Top of DATA SUPPLIED

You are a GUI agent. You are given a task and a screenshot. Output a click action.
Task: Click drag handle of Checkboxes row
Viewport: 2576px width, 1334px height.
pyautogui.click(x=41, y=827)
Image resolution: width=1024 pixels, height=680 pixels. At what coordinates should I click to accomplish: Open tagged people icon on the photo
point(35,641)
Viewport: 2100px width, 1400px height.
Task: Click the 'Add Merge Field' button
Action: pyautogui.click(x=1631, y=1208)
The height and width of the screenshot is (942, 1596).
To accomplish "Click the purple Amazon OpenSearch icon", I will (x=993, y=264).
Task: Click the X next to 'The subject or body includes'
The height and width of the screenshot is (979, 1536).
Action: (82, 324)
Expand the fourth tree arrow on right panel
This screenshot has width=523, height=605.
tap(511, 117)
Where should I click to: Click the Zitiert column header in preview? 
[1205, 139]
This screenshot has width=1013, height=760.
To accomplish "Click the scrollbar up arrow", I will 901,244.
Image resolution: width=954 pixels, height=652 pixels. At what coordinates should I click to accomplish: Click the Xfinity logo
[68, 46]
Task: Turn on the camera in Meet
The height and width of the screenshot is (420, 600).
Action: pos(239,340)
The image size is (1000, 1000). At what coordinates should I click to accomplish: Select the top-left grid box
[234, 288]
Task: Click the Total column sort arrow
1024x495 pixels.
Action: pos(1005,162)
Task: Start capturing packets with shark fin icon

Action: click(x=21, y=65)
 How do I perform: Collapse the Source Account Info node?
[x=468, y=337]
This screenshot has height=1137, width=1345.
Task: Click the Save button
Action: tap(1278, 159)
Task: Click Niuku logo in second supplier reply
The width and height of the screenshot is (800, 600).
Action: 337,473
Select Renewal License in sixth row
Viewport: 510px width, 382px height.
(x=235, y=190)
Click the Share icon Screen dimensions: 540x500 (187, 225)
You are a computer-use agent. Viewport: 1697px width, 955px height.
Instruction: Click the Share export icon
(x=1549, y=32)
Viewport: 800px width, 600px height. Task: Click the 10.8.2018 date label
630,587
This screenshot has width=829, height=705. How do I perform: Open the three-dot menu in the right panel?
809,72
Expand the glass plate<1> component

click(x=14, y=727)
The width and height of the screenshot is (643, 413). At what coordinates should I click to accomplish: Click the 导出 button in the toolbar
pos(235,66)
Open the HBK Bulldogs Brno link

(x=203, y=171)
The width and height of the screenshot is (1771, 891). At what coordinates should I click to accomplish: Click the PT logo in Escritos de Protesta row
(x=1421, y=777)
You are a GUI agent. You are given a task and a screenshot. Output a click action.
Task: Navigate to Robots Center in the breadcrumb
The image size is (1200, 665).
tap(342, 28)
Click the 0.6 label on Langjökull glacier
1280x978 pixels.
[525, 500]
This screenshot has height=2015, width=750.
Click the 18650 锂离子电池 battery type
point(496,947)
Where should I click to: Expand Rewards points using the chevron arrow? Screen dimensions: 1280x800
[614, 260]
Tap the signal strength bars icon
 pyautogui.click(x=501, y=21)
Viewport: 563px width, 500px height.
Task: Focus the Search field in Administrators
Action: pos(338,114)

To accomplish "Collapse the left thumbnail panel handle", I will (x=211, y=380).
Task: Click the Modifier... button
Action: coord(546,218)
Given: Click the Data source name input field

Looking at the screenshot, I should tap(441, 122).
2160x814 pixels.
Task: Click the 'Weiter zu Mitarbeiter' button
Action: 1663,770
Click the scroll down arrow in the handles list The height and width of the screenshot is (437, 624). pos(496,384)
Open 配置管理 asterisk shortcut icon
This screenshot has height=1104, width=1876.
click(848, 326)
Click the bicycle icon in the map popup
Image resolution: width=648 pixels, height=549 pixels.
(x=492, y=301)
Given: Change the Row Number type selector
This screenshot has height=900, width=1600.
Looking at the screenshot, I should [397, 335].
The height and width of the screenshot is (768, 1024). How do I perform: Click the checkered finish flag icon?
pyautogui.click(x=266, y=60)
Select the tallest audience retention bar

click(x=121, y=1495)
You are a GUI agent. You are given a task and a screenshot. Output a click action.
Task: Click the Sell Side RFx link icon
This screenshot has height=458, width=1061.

Bottom of DATA SUPPLIED

■ **WHAT YOU ARE ASKED TO DO**: Return every entry exactly as given.

■ **RESPONSE BELOW**:
You are a GUI agent. You are given a task and a screenshot. Output a click action.
Task: Click drag handle of Checkboxes row
Viewport: 2576px width, 1334px height.
pyautogui.click(x=41, y=827)
Image resolution: width=1024 pixels, height=680 pixels. At what coordinates should I click to accomplish: Open tagged people icon on the photo
point(35,641)
Viewport: 2100px width, 1400px height.
Task: Click the 'Add Merge Field' button
Action: pyautogui.click(x=1631, y=1208)
The height and width of the screenshot is (942, 1596).
To accomplish "Click the purple Amazon OpenSearch icon", I will (x=993, y=264).
Task: Click the X next to 'The subject or body includes'
The height and width of the screenshot is (979, 1536).
Action: (82, 324)
Expand the fourth tree arrow on right panel
This screenshot has width=523, height=605.
tap(511, 117)
Where should I click to: Click the Zitiert column header in preview? 
[1205, 139]
This screenshot has width=1013, height=760.
To accomplish "Click the scrollbar up arrow", I will 901,244.
Image resolution: width=954 pixels, height=652 pixels. At what coordinates should I click to accomplish: Click the Xfinity logo
[68, 46]
Task: Turn on the camera in Meet
The height and width of the screenshot is (420, 600).
Action: pos(239,340)
The image size is (1000, 1000). At what coordinates should I click to accomplish: Select the top-left grid box
[234, 288]
Task: Click the Total column sort arrow
1024x495 pixels.
Action: pos(1005,162)
Task: Start capturing packets with shark fin icon

Action: click(x=21, y=65)
 How do I perform: Collapse the Source Account Info node?
[x=468, y=337]
This screenshot has height=1137, width=1345.
Task: Click the Save button
Action: tap(1278, 159)
Task: Click Niuku logo in second supplier reply
The width and height of the screenshot is (800, 600).
Action: 337,473
Select Renewal License in sixth row
Viewport: 510px width, 382px height.
(x=235, y=190)
Click the Share icon Screen dimensions: 540x500 (187, 225)
You are a computer-use agent. Viewport: 1697px width, 955px height.
Instruction: Click the Share export icon
(x=1549, y=32)
Viewport: 800px width, 600px height. Task: Click the 10.8.2018 date label
630,587
This screenshot has width=829, height=705. How do I perform: Open the three-dot menu in the right panel?
809,72
Expand the glass plate<1> component

click(x=14, y=727)
The width and height of the screenshot is (643, 413). At what coordinates should I click to accomplish: Click the 导出 button in the toolbar
pos(235,66)
Open the HBK Bulldogs Brno link

(x=203, y=171)
The width and height of the screenshot is (1771, 891). At what coordinates should I click to accomplish: Click the PT logo in Escritos de Protesta row
(x=1421, y=777)
You are a GUI agent. You are given a task and a screenshot. Output a click action.
Task: Navigate to Robots Center in the breadcrumb
The image size is (1200, 665).
tap(342, 28)
Click the 0.6 label on Langjökull glacier
1280x978 pixels.
[525, 500]
This screenshot has height=2015, width=750.
Click the 18650 锂离子电池 battery type
point(496,947)
Where should I click to: Expand Rewards points using the chevron arrow? Screen dimensions: 1280x800
[614, 260]
Tap the signal strength bars icon
 pyautogui.click(x=501, y=21)
Viewport: 563px width, 500px height.
Task: Focus the Search field in Administrators
Action: pos(338,114)

To accomplish "Collapse the left thumbnail panel handle", I will (x=211, y=380).
Task: Click the Modifier... button
Action: coord(546,218)
Given: Click the Data source name input field

Looking at the screenshot, I should tap(441, 122).
2160x814 pixels.
Task: Click the 'Weiter zu Mitarbeiter' button
Action: 1663,770
Click the scroll down arrow in the handles list The height and width of the screenshot is (437, 624). pos(496,384)
Open 配置管理 asterisk shortcut icon
This screenshot has height=1104, width=1876.
click(848, 326)
Click the bicycle icon in the map popup
Image resolution: width=648 pixels, height=549 pixels.
(x=492, y=301)
Given: Change the Row Number type selector
This screenshot has height=900, width=1600.
Looking at the screenshot, I should [397, 335].
The height and width of the screenshot is (768, 1024). How do I perform: Click the checkered finish flag icon?
pyautogui.click(x=266, y=60)
Select the tallest audience retention bar

click(x=121, y=1495)
You are a GUI agent. You are given a task and a screenshot. Output a click action.
Task: Click the Sell Side RFx link icon
This screenshot has height=458, width=1061.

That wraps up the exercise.